Da reicht es dann eben nicht aus, sich darüber zu freuen, dass man auch mit einer ganz alten, ganz billigen japanischen Reiseenduro an fast jeden Punkt der Erde fahren kann, ohne sich groß zu verschulden. Nein, diese an sich ganz positive Erfahrung wird zunichte gemacht, indem alle, die das Hobby anders leben - weil sie vielleicht nicht über Mitteleuropa hinauskommen, dafür aber auch gern mal 200 auf der Autobahn fahren und insgesamt großen Spaß an modernen Technik-Spielereien haben, als dumm und unfähig verunglimpft werden.
Ich fahre jetzt seit zehn Jahren Motorrad, und ich kenne eigentlich wenige andere Hobbys, bei denen die Identifikation mit Gleichgesinnten so stark verbunden ist mit der Verächtlichmachung anderer. Das mag bei Fußballfans noch üblich sein, die Hassgesänge gegen die "gegnerische" Mannschaft spielen.

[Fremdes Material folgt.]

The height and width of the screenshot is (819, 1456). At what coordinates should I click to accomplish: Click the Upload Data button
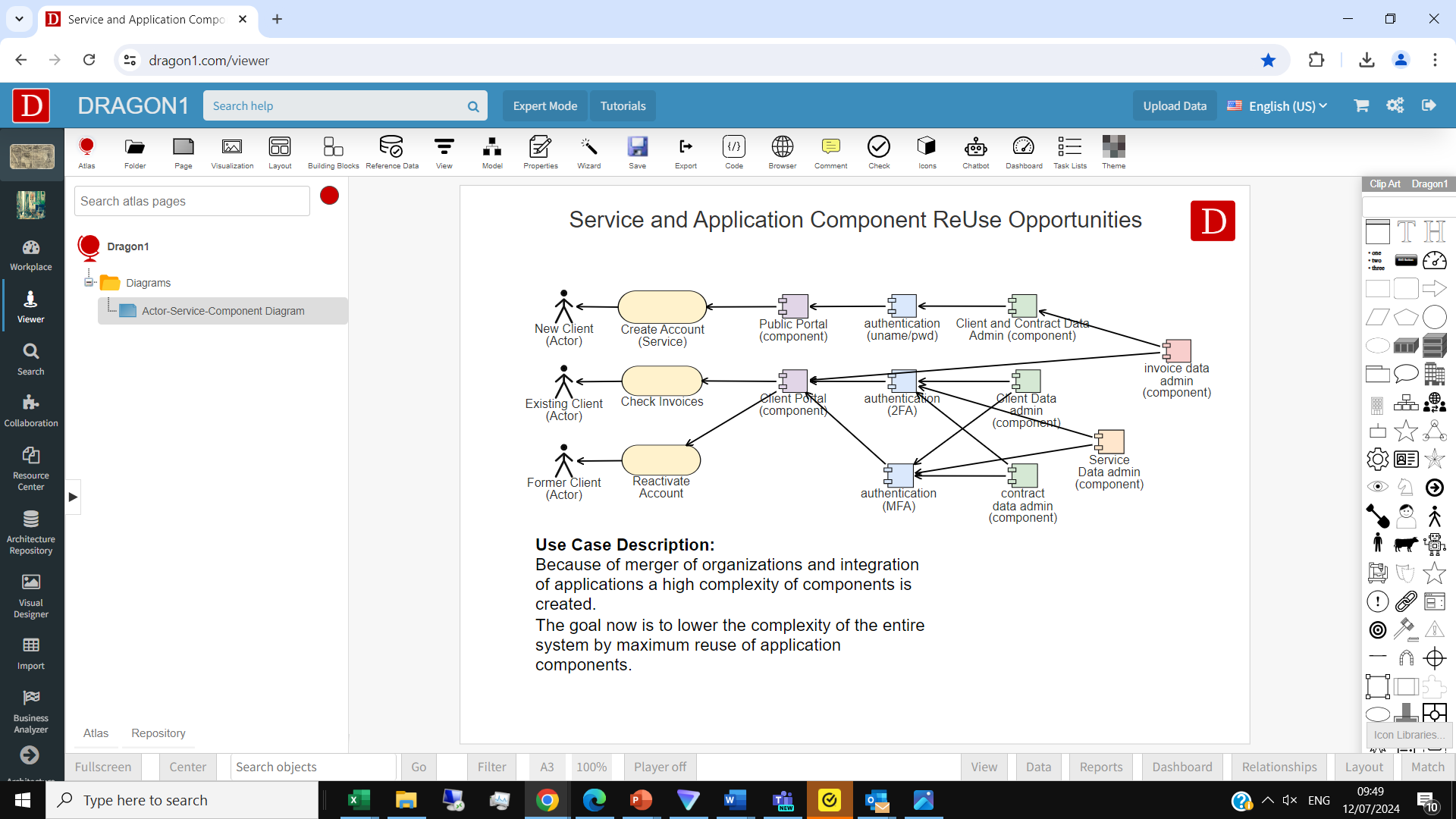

Aber eigentlich ist mir das als Mensch mit Abi und akademischem Hintergrund zu blöd und zu primitiv.
Wenn ich ein TomTom-Navi benutze, und kein Garmin-Navi oder Michelin-Generalkarten, dann kann man mir - bis zum Beweis des Gegenteils - durchaus glauben, dass ich vielleicht gute Gründe dafür habe - genau so wie andere gute Gründe dafür haben, sich bei diesem Thema anders zu verhalten. Und vor allem kann man mir glauben, dass ich mit meinem Navi zurecht komme und es für mich die in das Gerät gesteckten Erwartungen erfüllt, solange ich nicht selbst große Defizite beklage.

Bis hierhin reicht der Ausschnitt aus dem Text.